Нерелигиозно мыслящий человек, марксист, к примеру, мог бы возразить на это: данный подход неправомерен, так как он включен в более широкий, чем социальный, контекст смысла жизни индивида и всего человечества, то есть, абстрактен, а не конкретен, каким должно быть социально-экономическое и политическое учение.
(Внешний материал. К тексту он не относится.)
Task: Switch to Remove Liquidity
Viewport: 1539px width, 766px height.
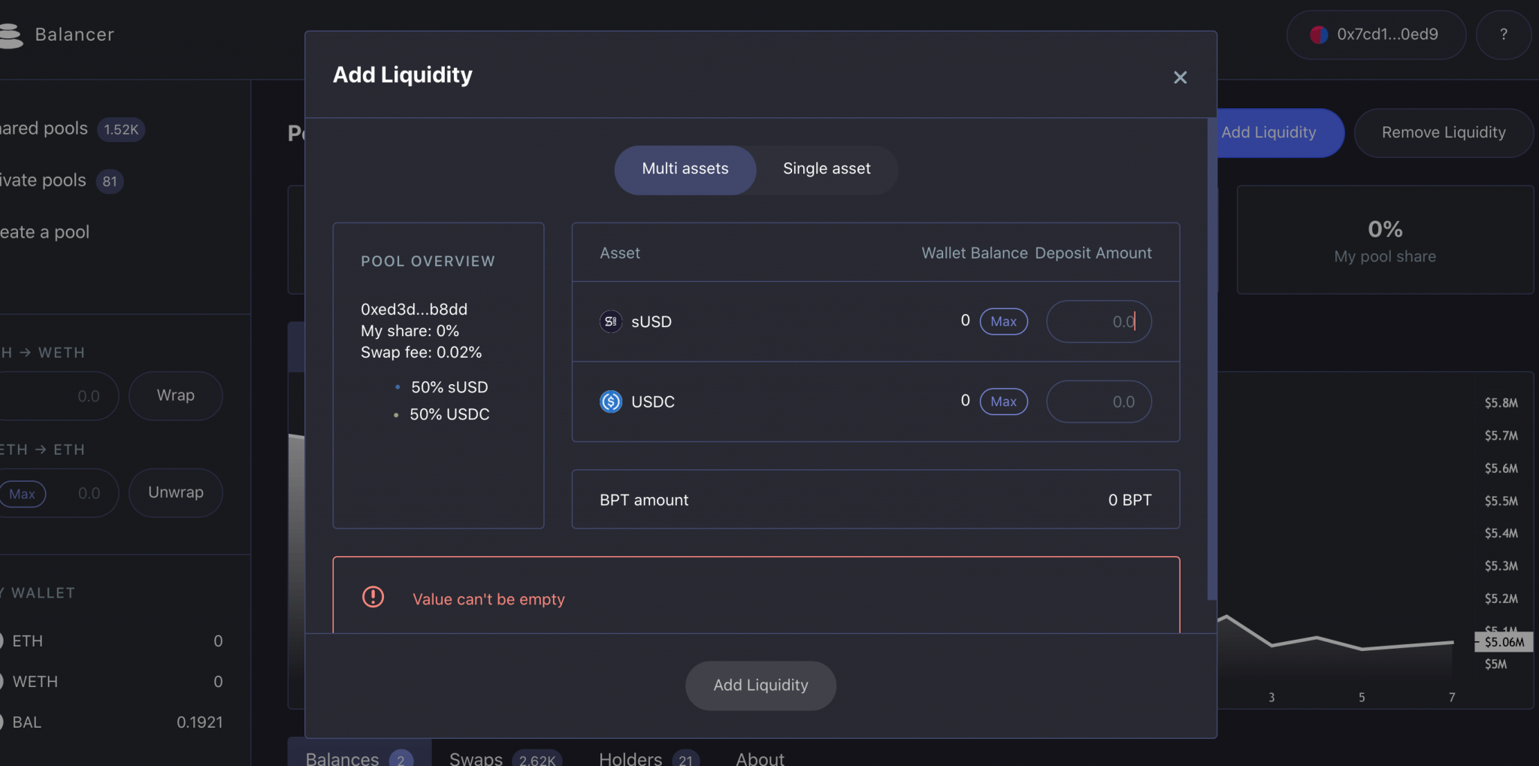Action: coord(1443,132)
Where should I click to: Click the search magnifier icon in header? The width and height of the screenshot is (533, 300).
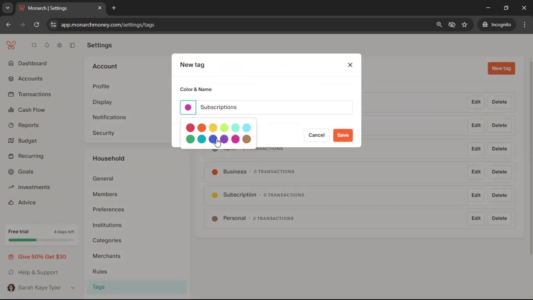coord(34,45)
Однако, сторонники и защитники марксизма, например, Э. Фромм, именно и определяют марксизм как теорию и методологию практического гуманизма вообще, «без заранее установленного масштаба», без привязки к определенным срокам времени. Если согласиться с утверждением, что марксизм по своей сути есть антропология, или её оригинальная модель, то невозможно будет обойти её центральную проблему: смысл жизни человека и человечества. Марксизм сам требует отношения к себе «по гамбургскому счету», т.е. как к учению, дающему истинный, исторически выверенный и научно подтверждаемый ответ на вопрос о смысле жизни человека и всей мировой истории. Поэтому данный контекст имеет не абстрактный, а конкретный вид, вполне оправдан и только может формироваться в ключе либо абсолютного решения вопроса о смысле жизни (например, христианского) либо относительного, социальноисторического решения этого вопроса. Во времени, относительно, он такого решения не дает, даже в грядущем (осмысленной должна быть жизнь любого человека и любого поколения людей – «предшествующих или будущих»). Остается вечность, в которую невозможно «вписать» человеческую жизнь или мировую историю, не выходя за её пределы, не обращаясь к их абсолютному содержанию, которое философским языком обозначается как Мировое Начало (Дух, Разум и т.п.), в религии вообще – как Бог, а в христианстве особо – как Св. Троица: Бог-Отец, Бог-Сын и Бог-Дух Святой.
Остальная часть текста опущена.